このバネカゴ仕掛けでの釣行は、2015年10月頃からである。この仕掛けに採用した円錐ウキは1号、現在のフカセ釣りの流行りから言うとかなり鈍感な方と言えよう。「0」、「00」、「G」、「B」と感度がある中で、1号は鈍感すぎてどうなのかと不安だったが、このバネカゴ仕掛けでは、1号未満では沈んでしまい致し方なかった。

 

木材港で出会ったHさんは、いわゆる爆弾釣りの名人であり、私の目の前で、羨ましいほどアタリを楽しんでおられた。木っ端や手のひら程度がガンガン釣れるのである。その頃はまだ、自分のバネカゴ仕掛けが半信半疑だったので、即、爆弾釣りに惹かれた。

 

次の釣行では、Hさんから、爆弾釣りの仕掛けや、エサ(団子)の配合、素早く針に餌を付ける方法など詳しく教えていただいた。情けないが、その次の釣行からは爆弾釣りに転向したほどだった。Hさんは、オモリの重さで遠投されていたので、その手作りのウキはおそらく、5号以上だと思われた。爆弾針も手作りで、6本針を結んでいたハリスは、いくら使い続けてもよじれないパッツンパッツンの固いハリスだった。何とかというメーカーの何号かまで口にされたが、触らせていただいた手触りの感覚で早速、適当に5号を購入し手作りした。
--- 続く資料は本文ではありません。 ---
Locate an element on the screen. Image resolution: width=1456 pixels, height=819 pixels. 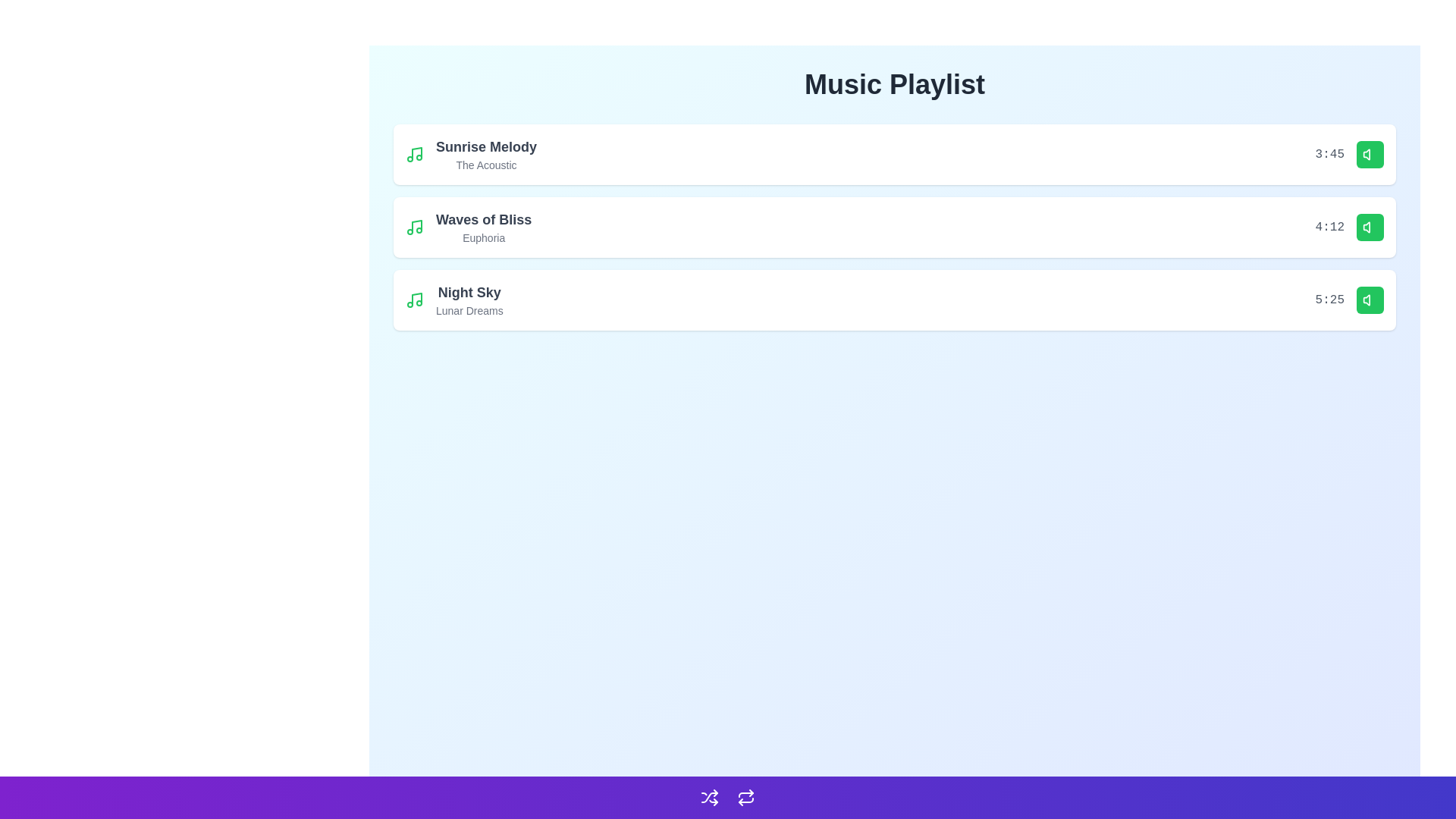
the volume control icon, which is a small white speaker icon inside a rounded green button, located to the far right of the 'Night Sky' track in the playlist is located at coordinates (1370, 300).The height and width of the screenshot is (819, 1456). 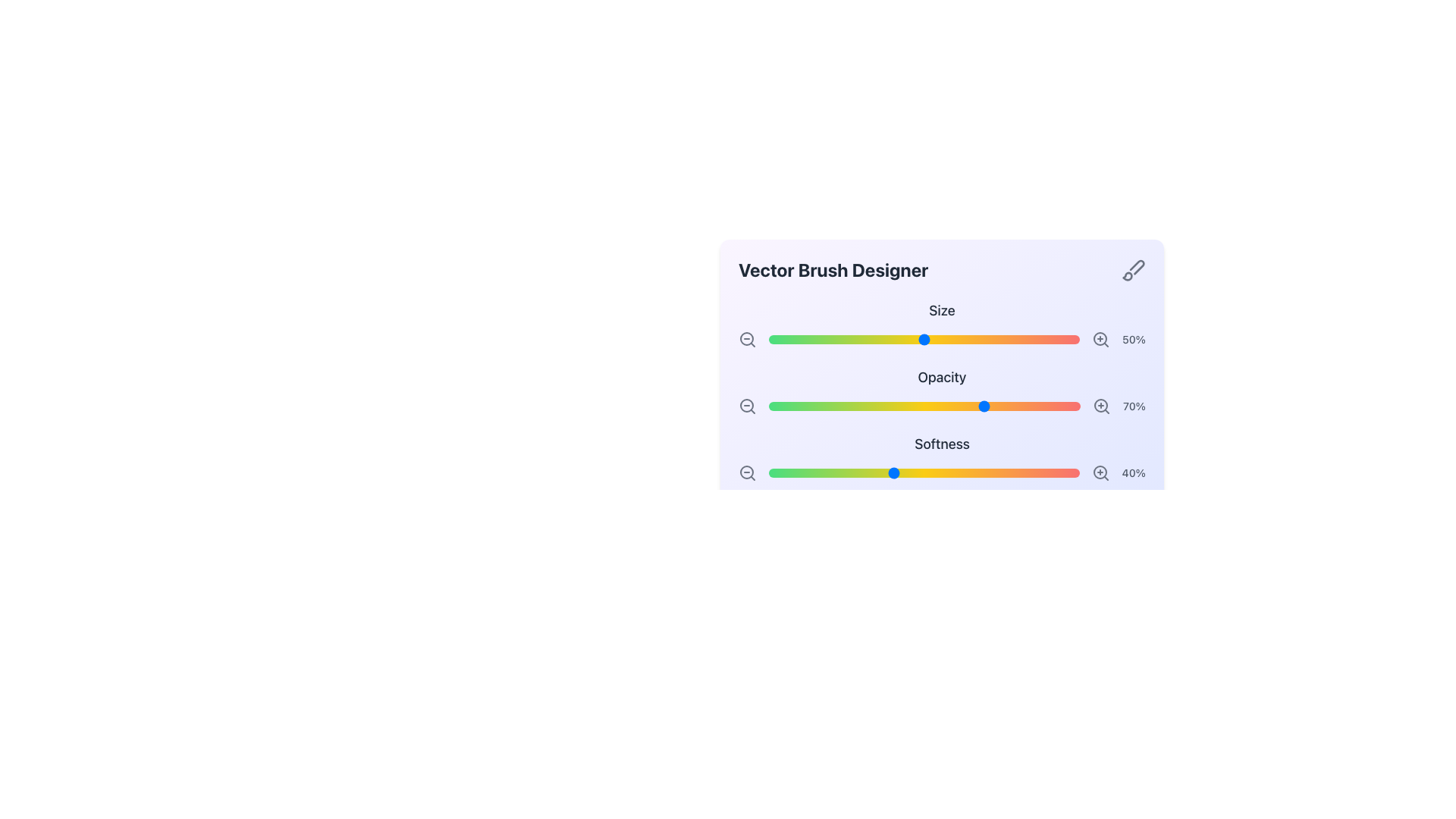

(実際Hさんが使用しているハリスは8号程度だと思う。)そして色々試したが、なかなか大物は釣れなかった。よくよくHさんから話を伺うと、Hさんのホームグランドは、なんとウィークデーに行く瀬渡しの桜島で大物をゲットしているのだと仰る。いつもお会いしている堤防(木材港)は、手作りのウキ等のテスト釣行であるとのこと。何ともガッカリした。これではこの堤防での爆弾釣りは、大物はほとんど望めないらしいことがわかった。(周りの他の爆弾釣り師が、大物をゲットしたところを見たことがなかった。)

 

しかし、私のバネカゴ仕掛けでは確かに、この堤防で33センチオーバーをゲットできたのである。思い返せば、Hさんは私のバネカゴの仕掛けについてかなり興味をもっておられたような気がする。何故なら、お会いするたびにバネカゴの釣果や、仕組みやその調整方法についてお尋ねになられていたからだ。やはり、このバネカゴ仕掛けは、なかなか的を得ていたのかもしれないと、私の中では確信に変わりつつあった。しかも、爆弾釣りの感度の悪い5号以上のウキであろうとパッツンパッツンの針付け用の8号のハリスであろうとクロの食い付きにはあまり影響しないのだということも学べたのである。